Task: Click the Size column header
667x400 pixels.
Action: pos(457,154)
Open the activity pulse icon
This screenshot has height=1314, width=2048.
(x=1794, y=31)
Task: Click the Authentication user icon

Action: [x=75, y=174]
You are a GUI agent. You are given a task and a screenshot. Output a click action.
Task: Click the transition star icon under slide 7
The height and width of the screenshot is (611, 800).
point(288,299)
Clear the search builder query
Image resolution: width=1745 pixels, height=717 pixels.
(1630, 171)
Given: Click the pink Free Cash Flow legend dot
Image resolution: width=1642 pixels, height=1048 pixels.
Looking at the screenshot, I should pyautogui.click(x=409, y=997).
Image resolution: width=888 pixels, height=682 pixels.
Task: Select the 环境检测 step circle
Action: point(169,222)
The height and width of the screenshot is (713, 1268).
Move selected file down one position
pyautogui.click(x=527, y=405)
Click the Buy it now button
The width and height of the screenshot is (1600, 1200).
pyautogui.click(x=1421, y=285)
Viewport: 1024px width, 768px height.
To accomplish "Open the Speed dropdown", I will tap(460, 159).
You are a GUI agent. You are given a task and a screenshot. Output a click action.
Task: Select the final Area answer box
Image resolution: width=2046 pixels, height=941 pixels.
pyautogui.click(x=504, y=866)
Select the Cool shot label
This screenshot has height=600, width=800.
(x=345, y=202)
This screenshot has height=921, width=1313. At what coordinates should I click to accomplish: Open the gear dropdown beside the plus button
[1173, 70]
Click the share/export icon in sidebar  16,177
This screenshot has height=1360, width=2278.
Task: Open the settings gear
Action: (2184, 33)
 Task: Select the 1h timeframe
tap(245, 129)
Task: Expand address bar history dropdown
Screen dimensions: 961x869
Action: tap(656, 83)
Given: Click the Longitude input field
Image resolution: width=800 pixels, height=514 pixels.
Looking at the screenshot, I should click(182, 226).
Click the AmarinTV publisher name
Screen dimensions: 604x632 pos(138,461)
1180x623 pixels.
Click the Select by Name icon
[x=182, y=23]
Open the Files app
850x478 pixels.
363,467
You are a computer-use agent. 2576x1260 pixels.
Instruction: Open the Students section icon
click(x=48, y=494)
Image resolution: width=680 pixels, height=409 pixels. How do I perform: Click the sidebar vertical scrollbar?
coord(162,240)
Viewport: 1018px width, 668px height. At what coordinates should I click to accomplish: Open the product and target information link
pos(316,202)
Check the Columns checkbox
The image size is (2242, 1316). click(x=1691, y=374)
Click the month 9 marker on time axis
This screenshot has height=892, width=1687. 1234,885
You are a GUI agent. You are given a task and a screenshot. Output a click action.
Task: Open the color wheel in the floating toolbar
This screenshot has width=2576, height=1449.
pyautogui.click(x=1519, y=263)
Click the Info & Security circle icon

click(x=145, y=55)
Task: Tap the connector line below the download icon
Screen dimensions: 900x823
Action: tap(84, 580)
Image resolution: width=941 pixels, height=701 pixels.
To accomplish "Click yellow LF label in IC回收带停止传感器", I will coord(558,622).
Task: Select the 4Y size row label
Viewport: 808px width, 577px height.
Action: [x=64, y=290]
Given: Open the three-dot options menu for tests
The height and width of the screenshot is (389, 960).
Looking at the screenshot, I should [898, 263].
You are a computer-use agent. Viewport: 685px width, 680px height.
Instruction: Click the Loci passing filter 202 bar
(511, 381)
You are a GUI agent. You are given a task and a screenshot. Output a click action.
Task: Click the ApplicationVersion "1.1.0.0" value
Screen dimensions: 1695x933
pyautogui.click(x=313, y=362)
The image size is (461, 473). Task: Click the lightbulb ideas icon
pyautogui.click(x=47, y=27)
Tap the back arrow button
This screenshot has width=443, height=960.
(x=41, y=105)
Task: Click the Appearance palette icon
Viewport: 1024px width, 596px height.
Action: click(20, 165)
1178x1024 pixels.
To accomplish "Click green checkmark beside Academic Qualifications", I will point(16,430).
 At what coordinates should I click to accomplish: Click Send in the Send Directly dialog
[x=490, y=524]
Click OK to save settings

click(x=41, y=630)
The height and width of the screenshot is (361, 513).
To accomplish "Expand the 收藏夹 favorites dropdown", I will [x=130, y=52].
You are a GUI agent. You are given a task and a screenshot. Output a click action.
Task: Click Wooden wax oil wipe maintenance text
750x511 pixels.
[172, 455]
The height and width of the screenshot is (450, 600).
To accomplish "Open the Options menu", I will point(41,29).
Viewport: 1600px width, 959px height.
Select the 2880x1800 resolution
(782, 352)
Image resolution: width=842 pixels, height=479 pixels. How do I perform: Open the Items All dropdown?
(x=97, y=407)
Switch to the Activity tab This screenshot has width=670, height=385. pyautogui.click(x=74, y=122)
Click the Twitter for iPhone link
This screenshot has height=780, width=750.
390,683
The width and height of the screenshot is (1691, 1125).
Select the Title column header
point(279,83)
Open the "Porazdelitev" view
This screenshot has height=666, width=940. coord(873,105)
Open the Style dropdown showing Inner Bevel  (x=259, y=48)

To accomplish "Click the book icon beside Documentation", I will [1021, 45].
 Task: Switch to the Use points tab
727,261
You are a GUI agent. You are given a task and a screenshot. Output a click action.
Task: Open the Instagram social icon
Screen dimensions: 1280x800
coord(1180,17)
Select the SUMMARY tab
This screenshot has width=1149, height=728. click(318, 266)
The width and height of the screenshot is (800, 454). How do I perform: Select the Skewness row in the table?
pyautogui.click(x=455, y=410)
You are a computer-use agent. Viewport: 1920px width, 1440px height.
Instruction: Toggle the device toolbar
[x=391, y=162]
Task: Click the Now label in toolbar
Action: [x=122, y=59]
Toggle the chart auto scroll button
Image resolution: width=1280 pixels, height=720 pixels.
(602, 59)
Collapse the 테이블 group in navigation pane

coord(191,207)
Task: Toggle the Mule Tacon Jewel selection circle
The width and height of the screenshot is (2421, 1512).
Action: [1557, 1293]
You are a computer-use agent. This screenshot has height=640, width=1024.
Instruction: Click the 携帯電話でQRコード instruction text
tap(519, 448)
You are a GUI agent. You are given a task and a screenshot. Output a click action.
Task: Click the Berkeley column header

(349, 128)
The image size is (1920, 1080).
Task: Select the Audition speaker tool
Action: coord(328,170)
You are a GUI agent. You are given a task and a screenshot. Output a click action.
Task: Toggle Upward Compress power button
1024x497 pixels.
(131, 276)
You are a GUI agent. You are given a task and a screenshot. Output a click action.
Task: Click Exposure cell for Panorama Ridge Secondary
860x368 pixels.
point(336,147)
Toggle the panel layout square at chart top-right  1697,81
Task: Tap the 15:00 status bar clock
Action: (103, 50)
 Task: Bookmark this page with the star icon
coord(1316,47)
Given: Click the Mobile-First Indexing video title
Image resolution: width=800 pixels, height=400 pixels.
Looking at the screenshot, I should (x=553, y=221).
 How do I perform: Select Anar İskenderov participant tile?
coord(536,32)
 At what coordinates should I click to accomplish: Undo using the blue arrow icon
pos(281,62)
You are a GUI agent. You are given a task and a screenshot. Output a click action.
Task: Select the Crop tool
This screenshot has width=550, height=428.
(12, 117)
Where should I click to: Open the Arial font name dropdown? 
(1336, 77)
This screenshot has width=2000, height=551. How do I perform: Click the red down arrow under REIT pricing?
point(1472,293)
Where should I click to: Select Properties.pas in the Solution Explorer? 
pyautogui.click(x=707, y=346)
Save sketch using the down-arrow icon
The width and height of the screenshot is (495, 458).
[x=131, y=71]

[TASK] Copy out the rows verbatim, starting with the line that contains "Click the AmarinTV publisher name" and going on through the line that contains "This screenshot has height=892, width=1687.".

[WRITTEN REPLY]
Click the AmarinTV publisher name
Screen dimensions: 604x632 pos(138,461)
1180x623 pixels.
Click the Select by Name icon
[x=182, y=23]
Open the Files app
850x478 pixels.
363,467
You are a computer-use agent. 2576x1260 pixels.
Instruction: Open the Students section icon
click(x=48, y=494)
Image resolution: width=680 pixels, height=409 pixels. How do I perform: Click the sidebar vertical scrollbar?
coord(162,240)
Viewport: 1018px width, 668px height. At what coordinates should I click to accomplish: Open the product and target information link
pos(316,202)
Check the Columns checkbox
The image size is (2242, 1316). click(x=1691, y=374)
Click the month 9 marker on time axis
This screenshot has height=892, width=1687. 1234,885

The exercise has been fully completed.